Wednesday, July 22, 2009

Zutchka vs. Rabbi X

I wanted to begin by telling a story of an encounter a friend had with a semi-prominent Rabbi, and then juxtapose it with a story describing how the Zutchka Rebbe reacted in a similar situation.

My friend had been married a few years, but things were not going well. The couple had decided on divorce, and they were on their way to the Rav to finalize the arrangement. But before they went inside they began to talk. They mutually experienced a longing that they had not experienced in months, or even years. Just before they crossed that irrevocable threshold they had decided that it was not too late to reconcile. Their deep attachment, which had been latent for much time, began to manifest itself in feelings ever closer to the surface, and decided that they wanted to make the marriage work.

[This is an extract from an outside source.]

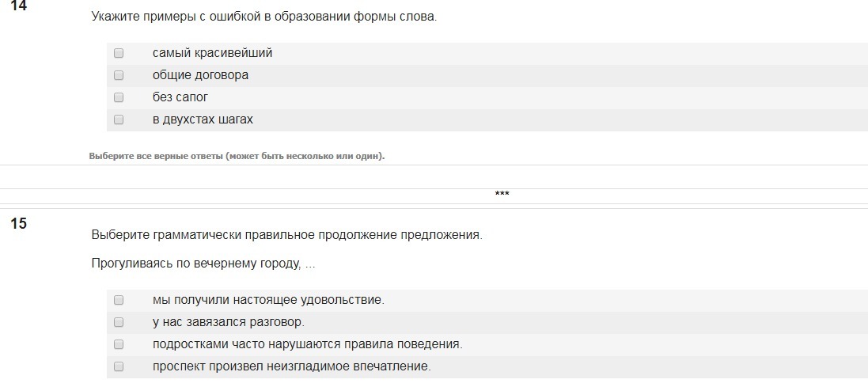The width and height of the screenshot is (868, 387).
Task: Select the «проспект произвел неизгладимое впечатление» checkbox
Action: click(x=119, y=366)
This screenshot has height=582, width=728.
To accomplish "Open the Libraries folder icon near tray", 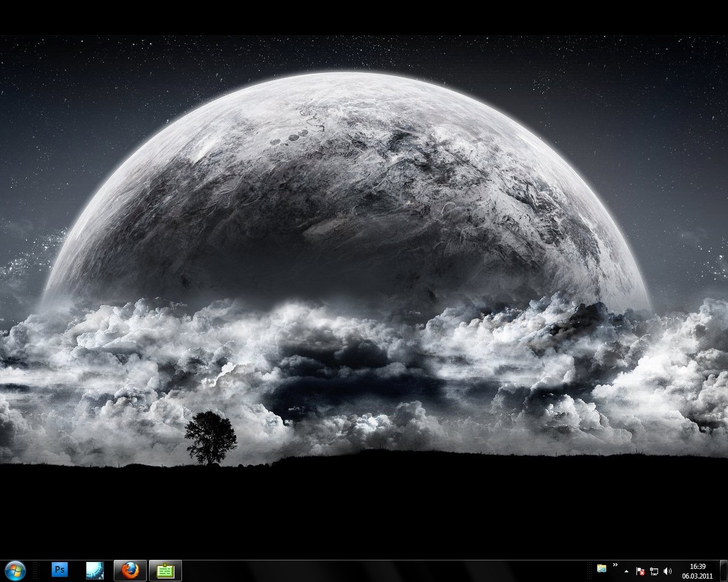I will [602, 568].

They walked into the Rav's quarters, and said with beaming faces, "we've changed our minds! We decided not to go through with the divorce!" The Rav opened his eyes wide, a vein about to burst from his forehead, and barked at them, "for this you waste my time? I've been sitting here FIFTEEN MINUTES waiting for the two of you. I could have been doing 100 other things. Don't you know that I'm a busy man?"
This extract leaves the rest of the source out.